James Loney, the 19th overall draft pick in 2002, batted .331 with 15 home runs and 67 RBIs in 98 games last season to earn the job as the Dodgers' first baseman and finish seventh in last year's National League Rookie of the Year Award voting. A Houston native who turns 24 next week, Loney recently answered some questions from MLBPLAYERS.com.
05/02/2008 11:59 AM ET
Q&A with the Dodgers' James Loney
First baseman a proud product of MLB's RBI program
By Jeff Moeller / MLBPLAYERS.com
MLBPLAYERS.com: Are you gaining comfort in your third season with Los Angeles?
Loney: It's great. We have a great atmosphere here, and that helps me be comfortable. I've played with a lot of these guys for a while now. That's important, I feel.
MLBPLAYERS.com: Having spent some time in this city, what do you like to do in the area away from Dodger Stadium?
Loney: There is usually something going on. I like to hang out and go out to eat. Sometimes I go out to Hollywood, and sometimes I go down to the beach.
MLBPLAYERS.com: Your numbers suggest you're having a strong start. How do you feel about the first month of the season?
Loney: I think that success has been a bit up and a bit down. I feel good at the plate, though. I feel relaxed, and I feel confident. I just want to try and keep that up.
MLBPLAYERS.com: At what point does it go from being a "good start" to a "good season" for you?
Loney: At the end of the season. Personal success goes hand in hand with the success of your team. You look at what you did to help the team. You see how far your team got -- whether you made the playoffs or not. That's the main thing, in my opinion. It's about what it takes to win, not what your stats are.
MLBPLAYERS.com: Last year, you hit for a high average, and you were a good run producer. Which of those two categories means more to you?
Loney: I like to drive runs in. I had more than 60 RBIs. That was the number that stuck out to me when I looked back. It showed that I helped the team.
MLBPLAYERS.com: Last year, you played your first game in your native Houston. What was it like to play at Minute Maid Park?
Loney: It was a very exciting time for me.
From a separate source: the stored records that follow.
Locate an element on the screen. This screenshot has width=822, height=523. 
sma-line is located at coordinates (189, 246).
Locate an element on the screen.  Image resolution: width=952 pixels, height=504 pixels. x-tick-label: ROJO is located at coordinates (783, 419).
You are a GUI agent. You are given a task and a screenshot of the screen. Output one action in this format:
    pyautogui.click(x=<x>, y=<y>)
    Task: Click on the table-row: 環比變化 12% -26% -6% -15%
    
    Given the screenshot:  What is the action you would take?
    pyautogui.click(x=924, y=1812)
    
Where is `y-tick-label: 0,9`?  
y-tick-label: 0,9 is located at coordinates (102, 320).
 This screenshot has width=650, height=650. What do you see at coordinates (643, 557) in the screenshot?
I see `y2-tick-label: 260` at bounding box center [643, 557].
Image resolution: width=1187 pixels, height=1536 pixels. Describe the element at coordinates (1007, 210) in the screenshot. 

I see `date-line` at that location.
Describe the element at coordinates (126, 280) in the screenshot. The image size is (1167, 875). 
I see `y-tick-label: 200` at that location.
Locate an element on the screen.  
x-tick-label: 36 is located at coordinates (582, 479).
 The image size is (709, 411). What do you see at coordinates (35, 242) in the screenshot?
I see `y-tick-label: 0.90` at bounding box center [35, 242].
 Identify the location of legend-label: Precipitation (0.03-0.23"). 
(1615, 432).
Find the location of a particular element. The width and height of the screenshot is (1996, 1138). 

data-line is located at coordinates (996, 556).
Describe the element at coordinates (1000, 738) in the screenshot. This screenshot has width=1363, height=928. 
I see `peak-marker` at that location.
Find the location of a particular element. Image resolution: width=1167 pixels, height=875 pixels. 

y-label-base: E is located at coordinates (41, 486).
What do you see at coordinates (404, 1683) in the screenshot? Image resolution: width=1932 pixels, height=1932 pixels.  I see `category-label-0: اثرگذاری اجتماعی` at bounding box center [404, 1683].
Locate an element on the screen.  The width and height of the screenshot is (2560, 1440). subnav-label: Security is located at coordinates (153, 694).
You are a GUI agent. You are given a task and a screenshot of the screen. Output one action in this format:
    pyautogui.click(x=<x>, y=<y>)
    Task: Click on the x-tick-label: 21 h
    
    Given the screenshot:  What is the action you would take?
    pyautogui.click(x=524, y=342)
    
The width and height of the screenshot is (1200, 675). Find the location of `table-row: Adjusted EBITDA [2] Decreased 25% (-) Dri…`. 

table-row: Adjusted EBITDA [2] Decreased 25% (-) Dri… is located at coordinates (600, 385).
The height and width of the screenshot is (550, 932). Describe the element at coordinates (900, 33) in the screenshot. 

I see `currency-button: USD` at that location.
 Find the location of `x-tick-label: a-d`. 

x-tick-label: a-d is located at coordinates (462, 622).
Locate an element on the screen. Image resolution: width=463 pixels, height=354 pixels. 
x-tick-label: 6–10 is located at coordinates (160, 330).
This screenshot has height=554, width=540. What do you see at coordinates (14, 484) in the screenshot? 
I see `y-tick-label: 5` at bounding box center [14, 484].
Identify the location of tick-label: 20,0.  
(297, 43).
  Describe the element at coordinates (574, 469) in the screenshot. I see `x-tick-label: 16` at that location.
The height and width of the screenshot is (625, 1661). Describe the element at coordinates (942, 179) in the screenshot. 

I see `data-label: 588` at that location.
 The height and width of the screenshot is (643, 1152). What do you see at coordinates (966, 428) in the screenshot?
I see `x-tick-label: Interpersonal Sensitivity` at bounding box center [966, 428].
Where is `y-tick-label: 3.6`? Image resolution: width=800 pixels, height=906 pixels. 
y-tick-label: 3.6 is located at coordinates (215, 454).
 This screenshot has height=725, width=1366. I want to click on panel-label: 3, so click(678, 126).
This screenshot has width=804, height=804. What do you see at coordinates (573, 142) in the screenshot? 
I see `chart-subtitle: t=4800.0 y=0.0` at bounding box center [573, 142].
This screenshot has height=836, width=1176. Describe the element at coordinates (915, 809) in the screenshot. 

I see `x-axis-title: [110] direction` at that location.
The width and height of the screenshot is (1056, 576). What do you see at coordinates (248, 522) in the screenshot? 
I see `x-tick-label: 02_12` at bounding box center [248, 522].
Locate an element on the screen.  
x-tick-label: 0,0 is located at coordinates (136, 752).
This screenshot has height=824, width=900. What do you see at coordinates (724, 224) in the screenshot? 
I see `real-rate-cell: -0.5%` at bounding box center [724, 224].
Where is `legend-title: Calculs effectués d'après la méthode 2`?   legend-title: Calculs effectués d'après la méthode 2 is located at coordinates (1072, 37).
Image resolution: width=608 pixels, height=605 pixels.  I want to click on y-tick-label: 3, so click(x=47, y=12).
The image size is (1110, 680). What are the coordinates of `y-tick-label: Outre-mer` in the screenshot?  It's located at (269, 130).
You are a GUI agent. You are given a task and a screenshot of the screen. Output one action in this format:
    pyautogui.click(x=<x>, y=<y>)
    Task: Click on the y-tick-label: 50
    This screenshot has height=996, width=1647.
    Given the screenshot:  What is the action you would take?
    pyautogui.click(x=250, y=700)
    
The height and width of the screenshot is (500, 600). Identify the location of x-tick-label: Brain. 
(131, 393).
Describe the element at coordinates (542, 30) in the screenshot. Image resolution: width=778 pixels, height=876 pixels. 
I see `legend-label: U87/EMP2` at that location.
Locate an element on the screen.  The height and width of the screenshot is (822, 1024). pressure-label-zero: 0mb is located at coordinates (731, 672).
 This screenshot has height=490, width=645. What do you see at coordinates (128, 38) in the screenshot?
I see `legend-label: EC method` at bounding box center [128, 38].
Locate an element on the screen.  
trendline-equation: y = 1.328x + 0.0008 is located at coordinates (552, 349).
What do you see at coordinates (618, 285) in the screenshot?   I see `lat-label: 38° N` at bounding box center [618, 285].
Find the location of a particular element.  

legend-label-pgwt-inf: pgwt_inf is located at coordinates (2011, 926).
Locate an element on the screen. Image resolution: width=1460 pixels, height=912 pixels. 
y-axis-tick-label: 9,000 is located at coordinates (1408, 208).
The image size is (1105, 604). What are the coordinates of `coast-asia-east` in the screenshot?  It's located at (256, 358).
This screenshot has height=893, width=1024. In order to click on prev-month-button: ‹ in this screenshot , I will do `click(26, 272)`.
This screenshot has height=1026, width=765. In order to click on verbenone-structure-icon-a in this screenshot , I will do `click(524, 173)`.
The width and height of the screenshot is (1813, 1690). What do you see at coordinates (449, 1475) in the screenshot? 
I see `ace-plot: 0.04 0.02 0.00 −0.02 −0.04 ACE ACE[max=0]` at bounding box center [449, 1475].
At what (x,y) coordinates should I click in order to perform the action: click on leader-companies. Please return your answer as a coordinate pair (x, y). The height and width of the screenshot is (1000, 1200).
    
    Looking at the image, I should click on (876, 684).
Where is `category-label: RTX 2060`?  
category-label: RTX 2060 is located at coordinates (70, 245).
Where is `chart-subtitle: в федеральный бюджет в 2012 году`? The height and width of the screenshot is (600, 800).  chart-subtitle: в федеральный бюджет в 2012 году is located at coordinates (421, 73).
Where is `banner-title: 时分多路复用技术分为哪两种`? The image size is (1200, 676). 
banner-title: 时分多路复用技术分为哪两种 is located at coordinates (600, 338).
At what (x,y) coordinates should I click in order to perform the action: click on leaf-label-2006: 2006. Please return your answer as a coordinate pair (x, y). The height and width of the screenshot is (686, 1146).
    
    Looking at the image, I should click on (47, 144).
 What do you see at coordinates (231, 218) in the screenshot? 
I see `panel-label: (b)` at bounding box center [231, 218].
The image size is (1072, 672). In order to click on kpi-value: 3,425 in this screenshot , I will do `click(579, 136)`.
It was very good. I had a lot of people there, and I hit a home run in my first game there. That was great, obviously. Playing in a place where you grew up and followed the team that plays there is special.
MLBPLAYERS.com: You were a prolific pitcher in high school. What did you like about being out on the mound?
Loney: I liked it a lot. I'm competitive, and it played well to that competitive nature. In high school, we would play two games a week. I would pitch in one of them and play first base in the other game.
MLBPLAYERS.com: Do you think Joe Torre knows you might be a pitching candidate in an emergency situation up here?
Loney: He knows. He knows. I try and bring it up to him every once in a while.
MLBPLAYERS.com: You are very active in the community and the RBI Program, in particular. Why is that program so appealing to you?
Loney: I played in it in 1999. It is great to see that it is still going strong. It gives kids an opportunity. It is something that provides a base for younger kids growing up. With some of the Major League guys helping out, it helps to show them just how fun this game is to play.
MLBPLAYERS.com: Do you think you would be where you are at today had it not been for RBI?
Loney: You never know. The exposure was great. It allowed me to travel, and, when we went and played at the Disney Resort, it let us play against some good competition. I remember those games well, and the RBI Program as a whole really helped me.
Jeff Moeller is a freelance writer based in Los Angeles.